The door was burst open, and Anthony entered, with the water pouring off him. He was blinded with the rain that had beat in his face, as he came toward Cudlip's town. In his arms he bore something like a log.
"There!" said he, and cast this object on the table, where it struck and shattered the porcelain punchbowl, sending its last contents over the table and the floor.
"There!" shouted Anthony, "will you now believe I have been in the churchyard?"
"By the Lord!" shouted Solomon Gibbs, "this is past a joke. This is a mortal insult."
That which Anthony had cast on the table was one of the oak posts which marked the head of a grave, square, with a sort of nick and knob on the top. Such a post as was put up by those who could not afford granite tombstones.

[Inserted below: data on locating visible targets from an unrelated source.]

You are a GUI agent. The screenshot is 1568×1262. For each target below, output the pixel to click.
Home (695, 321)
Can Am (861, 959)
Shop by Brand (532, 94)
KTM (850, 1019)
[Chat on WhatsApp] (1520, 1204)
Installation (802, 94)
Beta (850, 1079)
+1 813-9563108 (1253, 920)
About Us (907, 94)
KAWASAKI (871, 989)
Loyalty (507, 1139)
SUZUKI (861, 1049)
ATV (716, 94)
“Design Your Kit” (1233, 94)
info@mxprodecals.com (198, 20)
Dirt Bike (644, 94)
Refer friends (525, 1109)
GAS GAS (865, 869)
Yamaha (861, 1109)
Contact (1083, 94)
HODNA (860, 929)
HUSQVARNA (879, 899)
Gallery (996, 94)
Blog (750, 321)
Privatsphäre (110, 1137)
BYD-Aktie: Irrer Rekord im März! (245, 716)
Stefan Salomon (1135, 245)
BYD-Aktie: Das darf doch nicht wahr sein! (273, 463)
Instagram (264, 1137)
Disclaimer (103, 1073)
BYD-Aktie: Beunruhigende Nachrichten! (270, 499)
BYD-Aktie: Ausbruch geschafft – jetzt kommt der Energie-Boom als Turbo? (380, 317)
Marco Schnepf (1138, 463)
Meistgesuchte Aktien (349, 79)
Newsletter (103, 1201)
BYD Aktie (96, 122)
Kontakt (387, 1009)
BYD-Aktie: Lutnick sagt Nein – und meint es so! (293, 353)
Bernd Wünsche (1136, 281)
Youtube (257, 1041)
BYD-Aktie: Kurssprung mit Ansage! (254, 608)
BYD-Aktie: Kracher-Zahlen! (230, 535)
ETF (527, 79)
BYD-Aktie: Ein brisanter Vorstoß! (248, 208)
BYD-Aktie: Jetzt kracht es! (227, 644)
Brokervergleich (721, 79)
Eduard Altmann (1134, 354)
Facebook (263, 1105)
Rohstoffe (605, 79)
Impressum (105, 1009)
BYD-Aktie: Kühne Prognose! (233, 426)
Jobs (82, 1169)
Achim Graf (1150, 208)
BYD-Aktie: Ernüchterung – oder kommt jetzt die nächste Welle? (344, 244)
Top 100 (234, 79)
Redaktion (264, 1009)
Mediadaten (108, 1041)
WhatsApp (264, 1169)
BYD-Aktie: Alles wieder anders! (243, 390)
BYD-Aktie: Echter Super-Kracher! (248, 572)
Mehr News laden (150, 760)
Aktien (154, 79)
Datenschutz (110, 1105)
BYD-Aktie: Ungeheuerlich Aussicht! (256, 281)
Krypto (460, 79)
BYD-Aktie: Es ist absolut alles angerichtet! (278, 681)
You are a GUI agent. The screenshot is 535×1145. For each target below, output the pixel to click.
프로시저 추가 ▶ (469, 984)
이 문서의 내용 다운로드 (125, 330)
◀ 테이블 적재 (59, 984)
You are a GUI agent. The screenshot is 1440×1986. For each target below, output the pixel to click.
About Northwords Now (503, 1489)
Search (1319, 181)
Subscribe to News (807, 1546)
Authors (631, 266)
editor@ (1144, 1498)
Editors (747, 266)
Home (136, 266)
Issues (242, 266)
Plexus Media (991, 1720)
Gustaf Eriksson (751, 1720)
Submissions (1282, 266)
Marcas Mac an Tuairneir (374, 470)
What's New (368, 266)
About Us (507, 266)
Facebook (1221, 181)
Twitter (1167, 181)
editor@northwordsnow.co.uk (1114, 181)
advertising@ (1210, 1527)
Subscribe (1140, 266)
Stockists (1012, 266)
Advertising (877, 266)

"It is an insult! It is an outrage!" roared Gibbs, "look there!" He pointed to the inscription on the post—it ran thus:—
Richard Malvine,
of Willsworthy, Gent.
CHAPTER IX. WILLSWORTHY.
The night of storm was succeeded by a fresh and sparkling morning. The rain hung on every bush, twinkling in prismatic colours. There still rose smoke from the moor, but the wind had shifted, and it now carried the combined steam and smoke away to the east. The surface of Dartmoor was black, as though bruised all over its skin of fine turf. Hardly any gorse bushes were left, and the fire had for more than one year robbed the moor of the glory of golden blossom that crowned it in May, and of the mantle of crimson heath wherewith it was enfolded in July.